#### AIM OF THE EXERCISE
Within the data below, how many lines contain "bookmarks"? Reply with the number only.

#### WORKING DATA
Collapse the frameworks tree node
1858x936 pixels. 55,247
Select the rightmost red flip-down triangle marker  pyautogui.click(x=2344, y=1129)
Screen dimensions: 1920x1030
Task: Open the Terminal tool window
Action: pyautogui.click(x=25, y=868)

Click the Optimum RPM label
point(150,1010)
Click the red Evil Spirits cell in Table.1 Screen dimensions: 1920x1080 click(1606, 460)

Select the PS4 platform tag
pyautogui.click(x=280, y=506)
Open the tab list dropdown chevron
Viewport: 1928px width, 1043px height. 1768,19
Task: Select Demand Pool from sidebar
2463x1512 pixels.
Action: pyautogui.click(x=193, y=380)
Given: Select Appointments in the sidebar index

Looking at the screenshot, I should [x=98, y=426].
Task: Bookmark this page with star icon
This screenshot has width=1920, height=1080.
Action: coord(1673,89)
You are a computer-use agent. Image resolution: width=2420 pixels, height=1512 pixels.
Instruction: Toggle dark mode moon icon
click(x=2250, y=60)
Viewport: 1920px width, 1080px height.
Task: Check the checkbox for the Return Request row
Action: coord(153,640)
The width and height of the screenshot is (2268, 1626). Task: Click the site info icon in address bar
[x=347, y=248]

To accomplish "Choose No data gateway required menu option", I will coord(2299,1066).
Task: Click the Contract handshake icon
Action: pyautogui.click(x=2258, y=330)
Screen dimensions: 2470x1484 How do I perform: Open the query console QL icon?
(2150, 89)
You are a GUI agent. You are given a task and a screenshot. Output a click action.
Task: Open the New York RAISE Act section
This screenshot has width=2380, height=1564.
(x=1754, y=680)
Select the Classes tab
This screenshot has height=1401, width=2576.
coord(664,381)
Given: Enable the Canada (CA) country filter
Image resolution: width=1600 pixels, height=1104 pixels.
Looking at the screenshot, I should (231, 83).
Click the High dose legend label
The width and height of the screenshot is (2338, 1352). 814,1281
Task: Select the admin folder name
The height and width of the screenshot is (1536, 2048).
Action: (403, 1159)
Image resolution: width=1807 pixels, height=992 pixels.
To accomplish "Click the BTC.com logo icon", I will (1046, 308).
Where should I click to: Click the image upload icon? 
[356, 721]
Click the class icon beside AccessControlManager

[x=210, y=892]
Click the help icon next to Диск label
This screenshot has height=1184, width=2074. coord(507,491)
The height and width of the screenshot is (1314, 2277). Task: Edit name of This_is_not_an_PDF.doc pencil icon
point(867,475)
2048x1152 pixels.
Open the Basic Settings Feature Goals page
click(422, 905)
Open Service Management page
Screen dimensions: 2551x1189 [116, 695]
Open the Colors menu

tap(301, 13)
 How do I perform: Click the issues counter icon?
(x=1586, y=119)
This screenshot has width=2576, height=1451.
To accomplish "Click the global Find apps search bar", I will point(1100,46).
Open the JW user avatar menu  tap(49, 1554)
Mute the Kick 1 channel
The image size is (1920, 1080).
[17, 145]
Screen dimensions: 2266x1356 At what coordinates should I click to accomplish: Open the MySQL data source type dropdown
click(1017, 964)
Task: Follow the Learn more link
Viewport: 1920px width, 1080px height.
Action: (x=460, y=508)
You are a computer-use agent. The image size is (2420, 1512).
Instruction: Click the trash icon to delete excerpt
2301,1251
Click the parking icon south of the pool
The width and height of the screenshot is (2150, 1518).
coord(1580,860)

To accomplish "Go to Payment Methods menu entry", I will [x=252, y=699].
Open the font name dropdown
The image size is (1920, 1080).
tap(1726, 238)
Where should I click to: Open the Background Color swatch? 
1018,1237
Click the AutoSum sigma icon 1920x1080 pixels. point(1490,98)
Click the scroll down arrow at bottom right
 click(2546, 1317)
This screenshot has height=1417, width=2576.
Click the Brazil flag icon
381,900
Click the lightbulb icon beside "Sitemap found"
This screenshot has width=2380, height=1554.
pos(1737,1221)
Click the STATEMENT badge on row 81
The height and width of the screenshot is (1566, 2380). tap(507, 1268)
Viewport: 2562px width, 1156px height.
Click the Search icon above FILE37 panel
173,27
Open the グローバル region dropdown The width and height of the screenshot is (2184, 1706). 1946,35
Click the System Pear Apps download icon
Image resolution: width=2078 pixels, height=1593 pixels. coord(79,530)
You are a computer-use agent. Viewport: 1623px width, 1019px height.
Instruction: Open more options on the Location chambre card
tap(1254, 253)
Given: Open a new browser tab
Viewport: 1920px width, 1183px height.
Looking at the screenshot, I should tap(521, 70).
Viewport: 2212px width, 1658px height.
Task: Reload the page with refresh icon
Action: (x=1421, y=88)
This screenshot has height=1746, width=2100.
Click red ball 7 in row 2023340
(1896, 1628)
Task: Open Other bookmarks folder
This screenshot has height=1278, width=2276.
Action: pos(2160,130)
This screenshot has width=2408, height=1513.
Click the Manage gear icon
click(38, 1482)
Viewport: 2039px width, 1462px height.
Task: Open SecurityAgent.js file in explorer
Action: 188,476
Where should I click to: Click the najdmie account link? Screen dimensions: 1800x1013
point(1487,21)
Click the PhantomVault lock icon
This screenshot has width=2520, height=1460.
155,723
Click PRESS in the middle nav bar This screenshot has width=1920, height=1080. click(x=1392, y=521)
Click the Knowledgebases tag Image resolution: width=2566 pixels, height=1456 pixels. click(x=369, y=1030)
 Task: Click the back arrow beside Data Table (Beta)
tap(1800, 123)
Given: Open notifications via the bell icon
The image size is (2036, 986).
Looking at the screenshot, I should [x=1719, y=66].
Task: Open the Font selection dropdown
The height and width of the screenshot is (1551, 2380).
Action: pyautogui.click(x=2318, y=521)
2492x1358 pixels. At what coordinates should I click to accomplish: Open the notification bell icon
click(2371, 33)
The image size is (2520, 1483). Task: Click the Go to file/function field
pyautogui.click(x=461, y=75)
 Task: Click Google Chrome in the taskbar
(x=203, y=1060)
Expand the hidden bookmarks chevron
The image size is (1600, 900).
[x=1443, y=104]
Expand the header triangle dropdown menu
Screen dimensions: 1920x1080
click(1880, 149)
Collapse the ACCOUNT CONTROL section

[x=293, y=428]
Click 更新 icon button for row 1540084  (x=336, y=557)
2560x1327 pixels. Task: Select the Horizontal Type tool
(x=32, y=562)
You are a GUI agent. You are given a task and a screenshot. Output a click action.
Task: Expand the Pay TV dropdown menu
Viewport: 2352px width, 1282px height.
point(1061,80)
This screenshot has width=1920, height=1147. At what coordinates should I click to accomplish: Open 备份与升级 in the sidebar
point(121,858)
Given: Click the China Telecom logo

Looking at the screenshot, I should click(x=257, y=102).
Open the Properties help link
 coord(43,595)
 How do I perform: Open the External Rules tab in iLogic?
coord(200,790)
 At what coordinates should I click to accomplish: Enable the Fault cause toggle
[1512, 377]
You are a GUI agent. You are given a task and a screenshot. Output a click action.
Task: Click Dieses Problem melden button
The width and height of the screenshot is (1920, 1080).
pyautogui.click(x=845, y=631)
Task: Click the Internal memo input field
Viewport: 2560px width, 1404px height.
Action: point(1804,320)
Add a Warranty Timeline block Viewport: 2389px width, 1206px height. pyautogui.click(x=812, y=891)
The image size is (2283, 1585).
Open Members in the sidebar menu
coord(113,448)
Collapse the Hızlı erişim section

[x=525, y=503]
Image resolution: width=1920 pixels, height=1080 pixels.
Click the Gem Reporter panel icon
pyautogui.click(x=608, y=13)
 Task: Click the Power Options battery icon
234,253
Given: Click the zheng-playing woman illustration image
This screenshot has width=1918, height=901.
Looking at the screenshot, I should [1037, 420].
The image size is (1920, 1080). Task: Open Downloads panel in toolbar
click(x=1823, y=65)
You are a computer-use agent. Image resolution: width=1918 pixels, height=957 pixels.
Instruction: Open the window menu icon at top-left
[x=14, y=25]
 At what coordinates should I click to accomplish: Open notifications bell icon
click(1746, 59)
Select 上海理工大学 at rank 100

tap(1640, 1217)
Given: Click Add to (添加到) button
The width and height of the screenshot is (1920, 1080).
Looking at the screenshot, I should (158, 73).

#### SOLUTION FOR THIS EXERCISE
2